Dentre as “utopias” exploradas pela esquerda francesa em meados do século XIX figura a ideia de uma alternativa “republicana” à concepção pseudoliberal da sociedade como mercado. A Revolução Francesa serviu de transposição para um pensamento político fortemente marcado pela herança de Rousseau, cuja tese principal é: não seria possível haver liberdade sem igualdade, a liberdade sem justiça é uma contradição verdadeira. Rousseau nunca reduziu a igualdade, tal como é mencionada em sua obra, à simples igualdade perante a lei, à igualdade de direitos e à acessibilidade aos empregos por parte de todos sem distinção de raça ou de religião. Trata-se, segundo ele, de controlar as diferenças entre o que chama de “graus de poder e de riqueza”, no Contrato Social e Rousseau fixa, dessa forma, os limites que lhe pareciam compatíveis com a existência da liberdade: “quanto ao poder, que ele esteja acima de toda violência e nunca se exerça a não ser em virtude da classe e das leis, e quanto à riqueza, que nenhum cidadão seja assaz opulento para poder comprar o outro, e nenhum assaz pobre para ver-se obrigado a se vender”.[13] Rousseau constantemente explicou que a força das leis não podia se impor a não ser a homens com fortunas médias e relativamente iguais umas às outras, pois em situações em que as defasagens são muito importantes os mais favorecidos conseguirão sempre dobrar a lei em favor próprio e terminarão por deter a realidade do poder. “O poder civil”, escreveu Rousseau, “é exercido de duas formas, uma legítima, pela autoridade, e a outra abusiva, pelas riquezas.

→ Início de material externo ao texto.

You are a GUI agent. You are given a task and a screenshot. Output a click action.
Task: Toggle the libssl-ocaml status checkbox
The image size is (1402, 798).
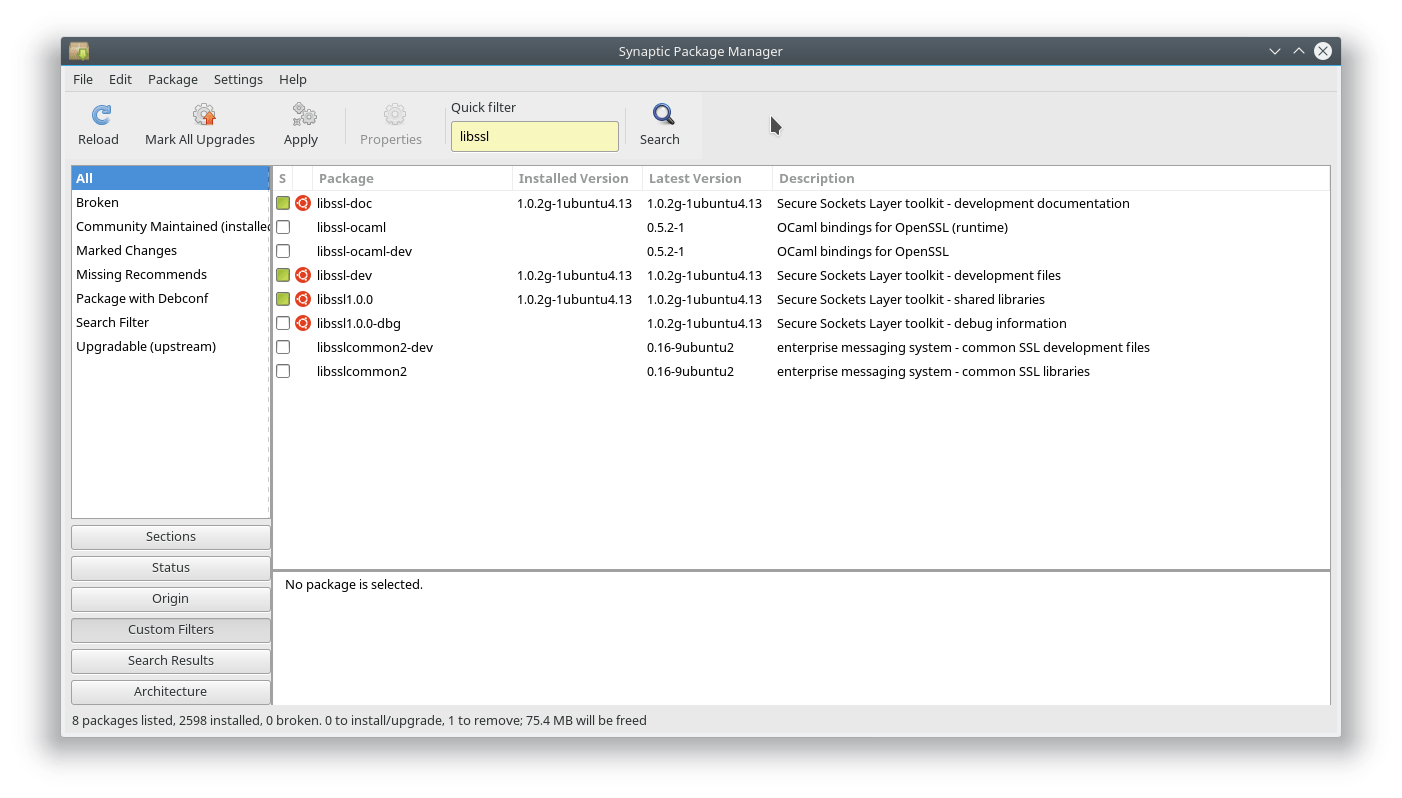pos(283,228)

Sempre que as riquezas dominam, o poder e a autoridade, normalmente, encontram-se separados, porque, não sendo os mesmos os meios de obter a riqueza e os meios de se chegar à autoridade, estes são raramente empregados pelas mesmas pessoas. Logo, o poder aparente encontra-se nas mãos do magistrado e o poder real na dos ricos.” [14] No artigo “Economia política”, Rousseau já assinalava que “as leis são impotentes contra os tesouros do rico e contra a miséria do pobre; o primeiro consegue iludi-las e o segundo lhes escapa, um rompe a tela e o outro simplesmente passa através desta”. [15]

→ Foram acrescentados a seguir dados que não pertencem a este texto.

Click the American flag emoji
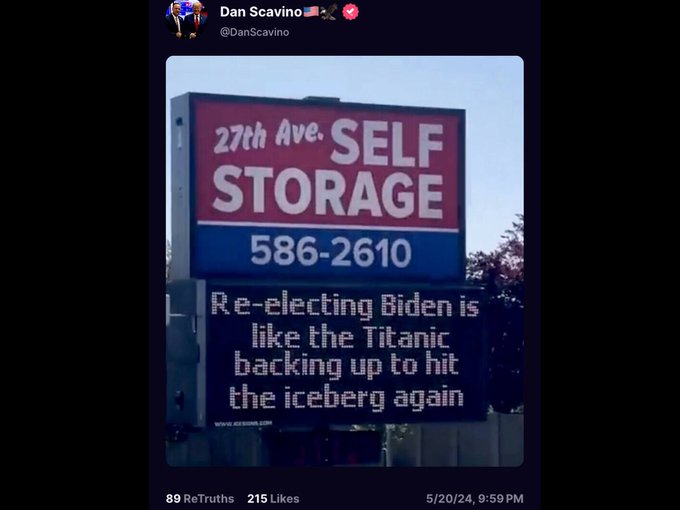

Logo, Rousseau e alguns outros autores estabeleceram, na segunda metade do século XVIII, um tema muito claro: a igualdade relativa das situações materiais é uma condição necessária da liberdade individual e da legitimidade da ordem política e social. Sem ela, a igualdade de direitos se transforma em uma dominação privada que coloca aquele que não tem nada, ou que não tem o suficiente para sobreviver, na dependência daquele que é o único a poder lhe permitir a subsistência ao lhe oferecer o trabalho de que precisa. A liberdade individual fica, assim, bem definida não pelo usufruto de direitos iguais, mas pelo fato de escapar – graças ao poder da lei – à vontade arbitrária de um terceiro. Ora, quando as fortunas são desiguais, as leis perdem a capacidade de proteger os fracos contra a vontade dos fortes. Rousseau, entretanto, sempre alertou que não podia ser próprio do poder público desfazer as diferenças e restabelecer as igualdades, pois, diz ele, “o maior mal já está feito quando existem pobres a serem defendidos e ricos a serem contidos”. Logo, trata-se,também nesse caso, não de combater um mal, e si de impedi-lo de nascer, e Rousseau parece reconhecer que, uma vez nascido, o mal da dominação privada e da consequente corrupção das leis parece ser insolúvel. No Contrato Social, Rousseau parece admitir, então, que a igualdade de condições é uma quimera de especulação e que a propriedade é algo cujo abuso é a tal ponto inevitável que sempre acarretará desigualdades incompatíveis com a liberdade como não-dominação.[16]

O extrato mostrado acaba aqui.